▸ **Instructions for the task**:
The lines to repeat are those below from the one containing "Image resolution: width=2408, height=1516." down to the one containing "3. Änderung der", both included; reproduce them exactly and nothing else.

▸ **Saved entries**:
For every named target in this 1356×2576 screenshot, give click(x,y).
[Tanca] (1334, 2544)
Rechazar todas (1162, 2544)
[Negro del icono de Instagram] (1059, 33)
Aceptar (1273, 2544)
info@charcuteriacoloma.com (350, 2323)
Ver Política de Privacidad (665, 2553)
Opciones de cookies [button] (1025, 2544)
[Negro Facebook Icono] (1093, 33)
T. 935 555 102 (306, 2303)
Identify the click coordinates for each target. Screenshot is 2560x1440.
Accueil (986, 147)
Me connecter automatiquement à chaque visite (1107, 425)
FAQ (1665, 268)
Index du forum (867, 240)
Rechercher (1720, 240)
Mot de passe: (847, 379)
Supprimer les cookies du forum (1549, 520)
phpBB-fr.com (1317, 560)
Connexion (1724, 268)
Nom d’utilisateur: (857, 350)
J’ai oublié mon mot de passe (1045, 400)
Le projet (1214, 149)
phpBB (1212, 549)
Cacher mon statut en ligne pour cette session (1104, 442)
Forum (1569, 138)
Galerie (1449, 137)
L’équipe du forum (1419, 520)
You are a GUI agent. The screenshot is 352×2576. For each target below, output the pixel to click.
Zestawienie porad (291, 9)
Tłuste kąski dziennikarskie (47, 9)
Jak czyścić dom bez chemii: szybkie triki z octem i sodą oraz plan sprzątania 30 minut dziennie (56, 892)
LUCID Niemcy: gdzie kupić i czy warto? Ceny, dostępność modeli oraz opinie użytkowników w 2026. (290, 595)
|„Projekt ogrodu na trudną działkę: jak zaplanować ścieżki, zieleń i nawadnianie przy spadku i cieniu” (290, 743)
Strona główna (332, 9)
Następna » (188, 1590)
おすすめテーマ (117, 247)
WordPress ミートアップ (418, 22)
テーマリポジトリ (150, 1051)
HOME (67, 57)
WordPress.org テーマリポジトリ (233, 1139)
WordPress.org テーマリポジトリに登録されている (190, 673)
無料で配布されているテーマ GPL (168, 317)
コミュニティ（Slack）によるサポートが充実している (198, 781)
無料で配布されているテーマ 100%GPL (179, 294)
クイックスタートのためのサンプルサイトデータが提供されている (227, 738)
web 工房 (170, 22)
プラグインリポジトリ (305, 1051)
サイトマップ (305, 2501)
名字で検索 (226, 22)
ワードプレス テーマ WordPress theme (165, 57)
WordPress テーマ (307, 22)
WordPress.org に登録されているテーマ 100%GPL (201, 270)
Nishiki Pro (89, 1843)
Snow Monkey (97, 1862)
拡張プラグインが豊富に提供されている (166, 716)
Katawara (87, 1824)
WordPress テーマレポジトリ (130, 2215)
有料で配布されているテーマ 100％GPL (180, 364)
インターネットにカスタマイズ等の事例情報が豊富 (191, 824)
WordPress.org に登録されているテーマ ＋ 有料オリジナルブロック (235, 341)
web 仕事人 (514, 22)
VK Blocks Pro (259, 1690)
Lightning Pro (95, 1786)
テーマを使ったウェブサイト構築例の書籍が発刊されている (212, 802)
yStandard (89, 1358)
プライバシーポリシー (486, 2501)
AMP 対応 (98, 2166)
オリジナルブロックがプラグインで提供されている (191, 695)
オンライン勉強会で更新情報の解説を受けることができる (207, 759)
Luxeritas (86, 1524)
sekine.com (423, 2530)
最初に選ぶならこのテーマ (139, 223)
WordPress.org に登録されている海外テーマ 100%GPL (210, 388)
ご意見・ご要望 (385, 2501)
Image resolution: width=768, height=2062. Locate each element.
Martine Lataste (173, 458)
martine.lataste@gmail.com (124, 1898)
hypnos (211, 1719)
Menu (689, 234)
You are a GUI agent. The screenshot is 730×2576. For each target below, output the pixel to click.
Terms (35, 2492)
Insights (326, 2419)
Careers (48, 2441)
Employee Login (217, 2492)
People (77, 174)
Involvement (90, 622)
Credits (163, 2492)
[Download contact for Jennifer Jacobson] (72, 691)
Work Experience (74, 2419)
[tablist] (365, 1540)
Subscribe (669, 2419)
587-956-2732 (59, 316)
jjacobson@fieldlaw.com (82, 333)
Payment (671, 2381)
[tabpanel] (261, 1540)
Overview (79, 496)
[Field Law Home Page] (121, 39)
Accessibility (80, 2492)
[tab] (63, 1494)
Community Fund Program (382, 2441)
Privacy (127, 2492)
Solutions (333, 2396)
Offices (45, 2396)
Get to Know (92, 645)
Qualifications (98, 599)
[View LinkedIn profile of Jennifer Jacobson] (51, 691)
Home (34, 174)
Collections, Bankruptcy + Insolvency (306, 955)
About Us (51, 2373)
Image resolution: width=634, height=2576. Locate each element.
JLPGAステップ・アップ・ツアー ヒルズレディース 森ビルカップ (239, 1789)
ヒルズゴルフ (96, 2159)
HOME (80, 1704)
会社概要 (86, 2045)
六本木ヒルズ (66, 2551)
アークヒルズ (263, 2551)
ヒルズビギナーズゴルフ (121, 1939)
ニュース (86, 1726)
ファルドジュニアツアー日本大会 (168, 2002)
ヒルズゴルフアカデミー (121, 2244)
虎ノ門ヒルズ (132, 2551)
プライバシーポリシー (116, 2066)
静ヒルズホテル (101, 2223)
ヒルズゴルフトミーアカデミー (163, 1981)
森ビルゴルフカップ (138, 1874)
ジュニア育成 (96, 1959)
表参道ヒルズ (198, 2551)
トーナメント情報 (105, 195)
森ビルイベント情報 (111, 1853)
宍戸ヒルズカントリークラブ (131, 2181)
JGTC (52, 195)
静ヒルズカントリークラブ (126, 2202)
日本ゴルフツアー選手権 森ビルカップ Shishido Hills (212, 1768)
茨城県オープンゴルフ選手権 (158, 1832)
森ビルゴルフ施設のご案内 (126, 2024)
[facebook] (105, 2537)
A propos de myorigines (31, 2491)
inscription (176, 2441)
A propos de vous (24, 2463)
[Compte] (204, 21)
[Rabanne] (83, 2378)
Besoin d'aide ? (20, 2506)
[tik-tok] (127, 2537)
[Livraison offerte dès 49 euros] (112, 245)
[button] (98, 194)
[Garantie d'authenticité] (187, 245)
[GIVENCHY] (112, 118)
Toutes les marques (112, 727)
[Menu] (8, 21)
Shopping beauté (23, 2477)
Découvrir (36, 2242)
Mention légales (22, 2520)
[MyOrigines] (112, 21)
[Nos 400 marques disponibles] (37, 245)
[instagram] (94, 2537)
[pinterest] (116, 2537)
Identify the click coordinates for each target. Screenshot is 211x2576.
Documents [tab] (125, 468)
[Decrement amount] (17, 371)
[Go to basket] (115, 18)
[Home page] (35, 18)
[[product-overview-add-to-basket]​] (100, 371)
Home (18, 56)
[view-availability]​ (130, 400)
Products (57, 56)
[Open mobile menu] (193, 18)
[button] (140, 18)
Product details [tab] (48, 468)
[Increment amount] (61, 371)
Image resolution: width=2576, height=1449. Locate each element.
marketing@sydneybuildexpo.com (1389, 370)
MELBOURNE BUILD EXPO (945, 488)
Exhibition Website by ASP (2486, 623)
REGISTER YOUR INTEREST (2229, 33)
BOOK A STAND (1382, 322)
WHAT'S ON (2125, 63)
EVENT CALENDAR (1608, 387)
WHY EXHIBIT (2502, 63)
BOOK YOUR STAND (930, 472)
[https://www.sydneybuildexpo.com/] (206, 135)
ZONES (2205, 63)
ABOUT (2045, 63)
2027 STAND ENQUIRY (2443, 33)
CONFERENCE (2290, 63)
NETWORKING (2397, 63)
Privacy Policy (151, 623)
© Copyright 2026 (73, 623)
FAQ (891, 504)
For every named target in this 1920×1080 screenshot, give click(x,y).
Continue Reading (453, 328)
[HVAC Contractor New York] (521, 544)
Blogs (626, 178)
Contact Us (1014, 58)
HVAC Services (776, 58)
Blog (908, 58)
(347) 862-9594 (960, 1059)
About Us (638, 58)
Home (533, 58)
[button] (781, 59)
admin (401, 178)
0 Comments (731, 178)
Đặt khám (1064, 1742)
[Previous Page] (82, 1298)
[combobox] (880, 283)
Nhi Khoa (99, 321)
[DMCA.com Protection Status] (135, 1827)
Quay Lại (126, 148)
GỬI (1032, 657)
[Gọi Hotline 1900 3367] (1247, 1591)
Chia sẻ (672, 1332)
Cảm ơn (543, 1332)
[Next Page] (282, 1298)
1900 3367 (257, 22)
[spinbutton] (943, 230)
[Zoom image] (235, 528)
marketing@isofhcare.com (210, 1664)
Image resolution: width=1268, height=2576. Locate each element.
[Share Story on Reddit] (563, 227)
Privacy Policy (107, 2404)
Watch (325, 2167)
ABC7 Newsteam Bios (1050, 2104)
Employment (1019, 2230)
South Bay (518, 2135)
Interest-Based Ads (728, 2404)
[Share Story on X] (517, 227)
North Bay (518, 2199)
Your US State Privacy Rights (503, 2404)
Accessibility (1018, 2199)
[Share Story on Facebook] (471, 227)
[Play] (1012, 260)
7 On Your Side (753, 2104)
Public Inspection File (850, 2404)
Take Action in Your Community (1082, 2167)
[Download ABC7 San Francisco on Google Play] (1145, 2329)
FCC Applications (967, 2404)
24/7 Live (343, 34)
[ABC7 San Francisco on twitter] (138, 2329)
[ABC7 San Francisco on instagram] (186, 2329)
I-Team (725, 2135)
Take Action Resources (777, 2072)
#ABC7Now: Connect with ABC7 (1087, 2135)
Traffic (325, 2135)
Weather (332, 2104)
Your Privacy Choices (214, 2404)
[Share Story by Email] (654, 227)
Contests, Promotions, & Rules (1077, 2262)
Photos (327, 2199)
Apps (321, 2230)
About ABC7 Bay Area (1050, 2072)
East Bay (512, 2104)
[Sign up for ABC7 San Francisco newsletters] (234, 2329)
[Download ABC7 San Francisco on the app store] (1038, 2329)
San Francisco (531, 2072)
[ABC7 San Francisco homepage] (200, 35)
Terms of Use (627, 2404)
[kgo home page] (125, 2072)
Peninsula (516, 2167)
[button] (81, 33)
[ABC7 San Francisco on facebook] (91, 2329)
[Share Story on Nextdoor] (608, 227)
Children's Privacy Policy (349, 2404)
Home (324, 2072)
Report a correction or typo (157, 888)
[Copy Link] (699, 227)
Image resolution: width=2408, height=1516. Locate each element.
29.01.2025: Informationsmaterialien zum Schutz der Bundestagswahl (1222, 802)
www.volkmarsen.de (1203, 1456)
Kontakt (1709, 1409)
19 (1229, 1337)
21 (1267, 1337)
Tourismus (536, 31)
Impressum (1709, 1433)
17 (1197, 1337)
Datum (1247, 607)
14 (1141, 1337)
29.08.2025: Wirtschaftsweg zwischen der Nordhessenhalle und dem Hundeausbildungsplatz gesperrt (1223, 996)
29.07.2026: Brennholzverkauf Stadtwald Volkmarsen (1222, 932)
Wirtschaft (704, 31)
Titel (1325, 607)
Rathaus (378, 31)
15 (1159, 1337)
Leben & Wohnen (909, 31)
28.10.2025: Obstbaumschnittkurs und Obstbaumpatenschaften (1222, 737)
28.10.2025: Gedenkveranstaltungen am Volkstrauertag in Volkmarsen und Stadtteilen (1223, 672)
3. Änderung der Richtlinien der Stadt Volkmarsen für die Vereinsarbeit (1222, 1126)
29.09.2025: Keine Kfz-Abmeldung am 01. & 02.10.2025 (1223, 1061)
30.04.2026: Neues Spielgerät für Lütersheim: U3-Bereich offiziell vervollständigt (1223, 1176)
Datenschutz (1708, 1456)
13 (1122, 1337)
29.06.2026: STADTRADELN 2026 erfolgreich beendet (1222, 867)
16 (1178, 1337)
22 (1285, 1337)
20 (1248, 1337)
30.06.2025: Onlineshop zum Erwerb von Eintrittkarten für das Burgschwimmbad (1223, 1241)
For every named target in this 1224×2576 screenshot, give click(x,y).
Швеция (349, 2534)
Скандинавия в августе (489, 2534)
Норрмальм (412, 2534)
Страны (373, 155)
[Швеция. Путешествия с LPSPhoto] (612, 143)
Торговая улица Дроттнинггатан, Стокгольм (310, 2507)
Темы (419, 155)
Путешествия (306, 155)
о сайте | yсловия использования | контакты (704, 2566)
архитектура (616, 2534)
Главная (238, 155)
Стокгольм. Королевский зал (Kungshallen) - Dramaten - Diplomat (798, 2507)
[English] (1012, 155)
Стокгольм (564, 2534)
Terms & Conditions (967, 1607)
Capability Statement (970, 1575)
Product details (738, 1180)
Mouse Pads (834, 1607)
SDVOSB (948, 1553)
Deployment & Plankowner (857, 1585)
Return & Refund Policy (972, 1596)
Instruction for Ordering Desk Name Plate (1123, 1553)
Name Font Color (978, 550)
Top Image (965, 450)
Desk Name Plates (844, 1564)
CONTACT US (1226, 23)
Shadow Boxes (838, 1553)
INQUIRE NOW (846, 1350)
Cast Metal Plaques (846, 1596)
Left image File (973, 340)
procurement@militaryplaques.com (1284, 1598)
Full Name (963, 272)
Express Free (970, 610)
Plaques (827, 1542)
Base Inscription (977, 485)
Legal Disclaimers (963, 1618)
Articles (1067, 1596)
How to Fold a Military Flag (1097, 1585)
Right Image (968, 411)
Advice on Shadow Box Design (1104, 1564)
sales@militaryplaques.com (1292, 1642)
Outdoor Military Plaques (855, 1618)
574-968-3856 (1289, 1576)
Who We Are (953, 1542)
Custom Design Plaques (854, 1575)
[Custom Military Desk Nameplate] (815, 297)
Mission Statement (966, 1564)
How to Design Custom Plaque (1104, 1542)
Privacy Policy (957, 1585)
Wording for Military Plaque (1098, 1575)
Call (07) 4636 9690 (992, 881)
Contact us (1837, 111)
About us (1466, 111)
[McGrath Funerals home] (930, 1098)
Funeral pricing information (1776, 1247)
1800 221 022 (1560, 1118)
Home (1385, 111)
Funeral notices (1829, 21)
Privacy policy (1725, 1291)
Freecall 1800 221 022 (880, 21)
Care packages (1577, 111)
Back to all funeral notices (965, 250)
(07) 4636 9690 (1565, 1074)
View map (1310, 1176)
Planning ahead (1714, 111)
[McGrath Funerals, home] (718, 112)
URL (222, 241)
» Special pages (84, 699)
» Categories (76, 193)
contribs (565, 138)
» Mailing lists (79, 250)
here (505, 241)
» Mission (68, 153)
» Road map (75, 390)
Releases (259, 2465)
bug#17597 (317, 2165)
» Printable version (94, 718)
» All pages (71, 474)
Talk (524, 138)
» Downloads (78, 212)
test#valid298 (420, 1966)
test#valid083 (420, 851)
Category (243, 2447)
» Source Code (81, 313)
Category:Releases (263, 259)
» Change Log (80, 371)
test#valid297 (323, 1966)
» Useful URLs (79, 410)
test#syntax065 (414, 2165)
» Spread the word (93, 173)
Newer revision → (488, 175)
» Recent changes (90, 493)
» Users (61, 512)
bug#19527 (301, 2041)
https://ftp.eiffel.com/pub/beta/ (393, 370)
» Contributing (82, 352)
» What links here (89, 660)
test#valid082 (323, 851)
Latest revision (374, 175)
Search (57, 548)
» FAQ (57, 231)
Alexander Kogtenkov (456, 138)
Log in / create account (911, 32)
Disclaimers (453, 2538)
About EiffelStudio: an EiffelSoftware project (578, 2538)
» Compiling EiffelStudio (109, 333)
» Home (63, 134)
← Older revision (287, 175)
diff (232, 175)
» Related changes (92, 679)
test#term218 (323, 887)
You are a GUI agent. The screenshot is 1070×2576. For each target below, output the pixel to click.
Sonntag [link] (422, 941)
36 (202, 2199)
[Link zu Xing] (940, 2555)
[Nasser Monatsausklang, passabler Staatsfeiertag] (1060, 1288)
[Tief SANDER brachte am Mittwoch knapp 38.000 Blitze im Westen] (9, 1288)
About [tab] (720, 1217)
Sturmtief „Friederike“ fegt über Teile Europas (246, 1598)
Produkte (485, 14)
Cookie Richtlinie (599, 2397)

▸ **Exercise result**:
Image resolution: width=2408, height=1516. Locate each element.
29.01.2025: Informationsmaterialien zum Schutz der Bundestagswahl (1222, 802)
www.volkmarsen.de (1203, 1456)
Kontakt (1709, 1409)
19 (1229, 1337)
21 (1267, 1337)
Tourismus (536, 31)
Impressum (1709, 1433)
17 (1197, 1337)
Datum (1247, 607)
14 (1141, 1337)
29.08.2025: Wirtschaftsweg zwischen der Nordhessenhalle und dem Hundeausbildungsplatz gesperrt (1223, 996)
29.07.2026: Brennholzverkauf Stadtwald Volkmarsen (1222, 932)
Wirtschaft (704, 31)
Titel (1325, 607)
Rathaus (378, 31)
15 (1159, 1337)
Leben & Wohnen (909, 31)
28.10.2025: Obstbaumschnittkurs und Obstbaumpatenschaften (1222, 737)
28.10.2025: Gedenkveranstaltungen am Volkstrauertag in Volkmarsen und Stadtteilen (1223, 672)
3. Änderung der Richtlinien der Stadt Volkmarsen für die Vereinsarbeit (1222, 1126)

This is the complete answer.